Artık sıra -aslında hepimizin asli görevlerinden biri olarak- bilimsel çalışmaları daha da arttırmak, bu suretle bir yandan bilime katkı sağlamak, diğer yandan çalışmaların sonuçlarını yayınlamak ve tecrübeleri daha çok paylaşmaya gelmişti. Bu çerçevede uluslararası ve ulusal kongrelerde daha çok yer alır olduk, dış yayınlarımız arttı. Tabii ki hepimiz bilimin evrensel olduğunun bilincindeyiz, ama bilimin ulusal niteliğinin de olması gerektiği görüşüne katılacak pek çok meslektaşımızın olduğunu biliyorum. Bu çerçevede ulusal dergiler de geleceğimizde önemli bir yer tutmalı idi. Nitekim son yıllarda Türkiye Klinikleri gibi gerçek ''hakemli dergi'' niteliği ile ön plana çıkan dergilerimizin oluşması umut verici oldu.
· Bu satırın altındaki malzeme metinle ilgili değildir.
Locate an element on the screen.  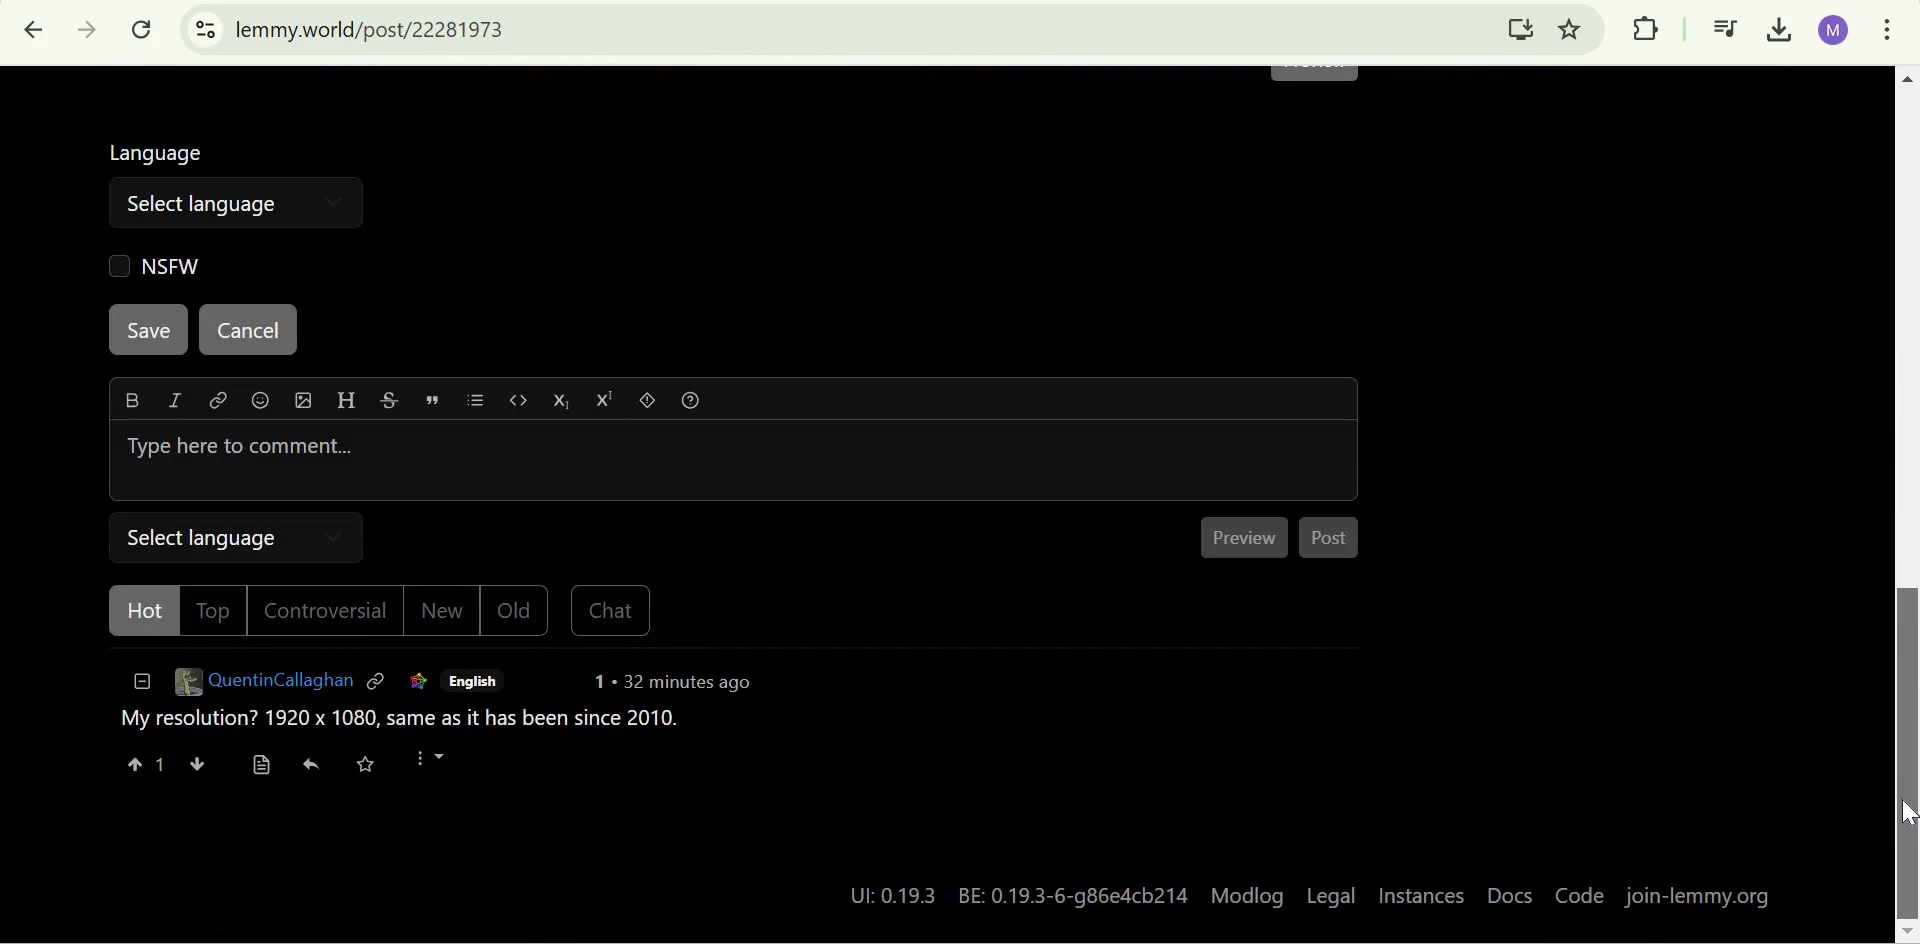
Type here to comment... is located at coordinates (734, 460).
Hatta ne mutludur ki aritmi alanında bile artık iki ayrı dergimiz vardı. Tüm bu gelişmeler iki sonuca gebe gibi; ilki aritminin sadece kendisi ile uğraşan kardiyolog-elektrofizyologlara ihtiyaç duyurması, ikincisi üniversitelerde kardiyoloji ana bilim dalı çerçevesinde en azından iki ayrı bilim dalının (''girişimsel kardiyoloji'' yanı sıra ''aritmi ve elektrofizyoloji'' bilim dalı) oluşturulması.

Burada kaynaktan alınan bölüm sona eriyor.